INSTRUCTIONS TO FOLLOW
List every line of the records below that contains the string "Select", matching case exactly.

DATA RECORDS
* * * * *

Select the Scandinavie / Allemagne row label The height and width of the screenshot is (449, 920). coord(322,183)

* * * * *

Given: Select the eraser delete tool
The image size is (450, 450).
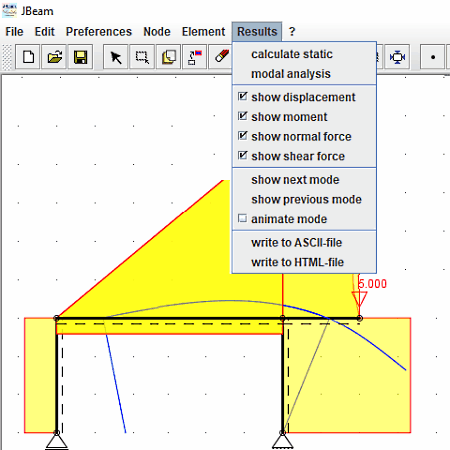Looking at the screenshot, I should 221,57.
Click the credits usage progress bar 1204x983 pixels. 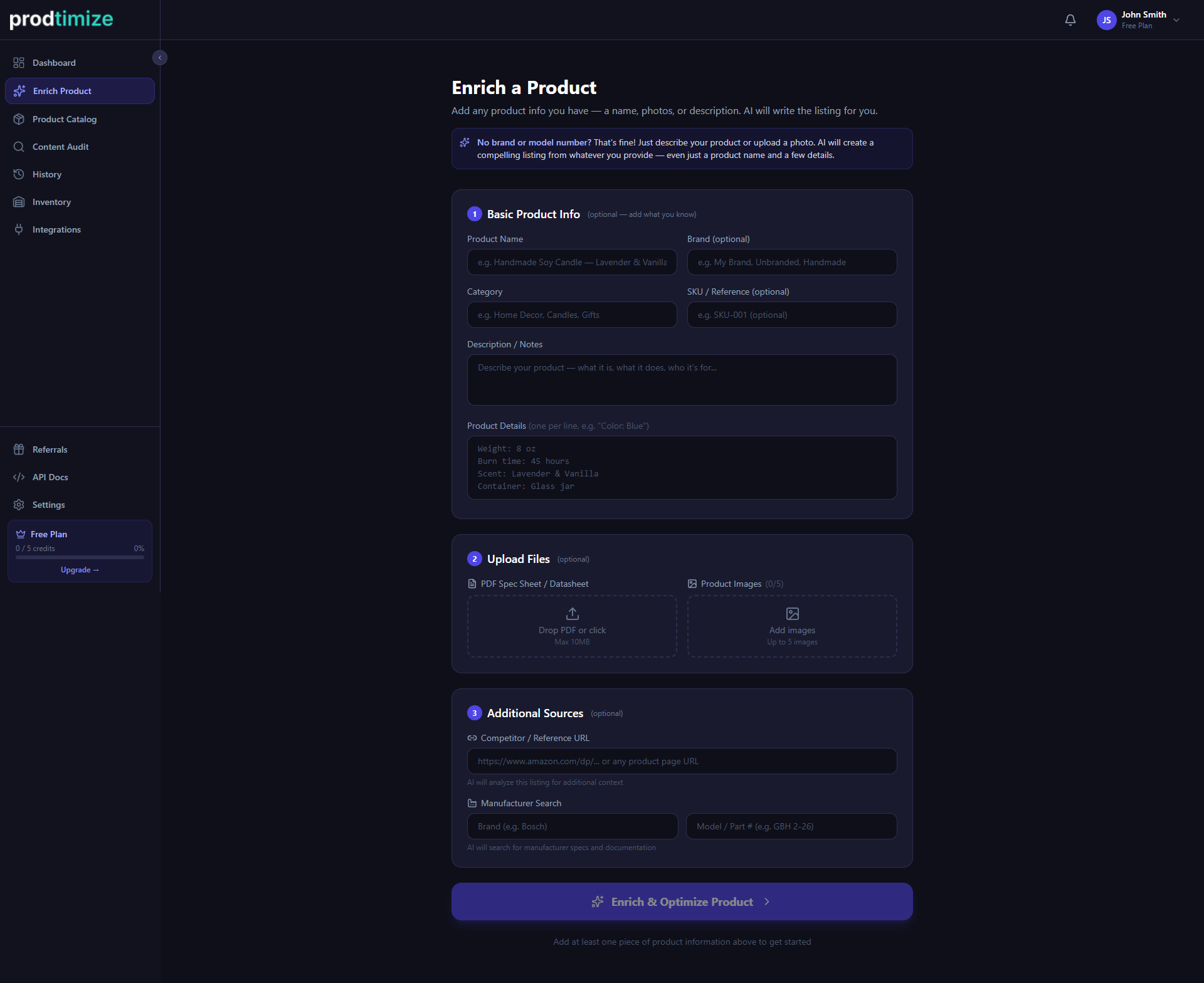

* * * * *

ANSWER TO THE TASK
Select the Scandinavie / Allemagne row label The height and width of the screenshot is (449, 920). coord(322,183)
Given: Select the eraser delete tool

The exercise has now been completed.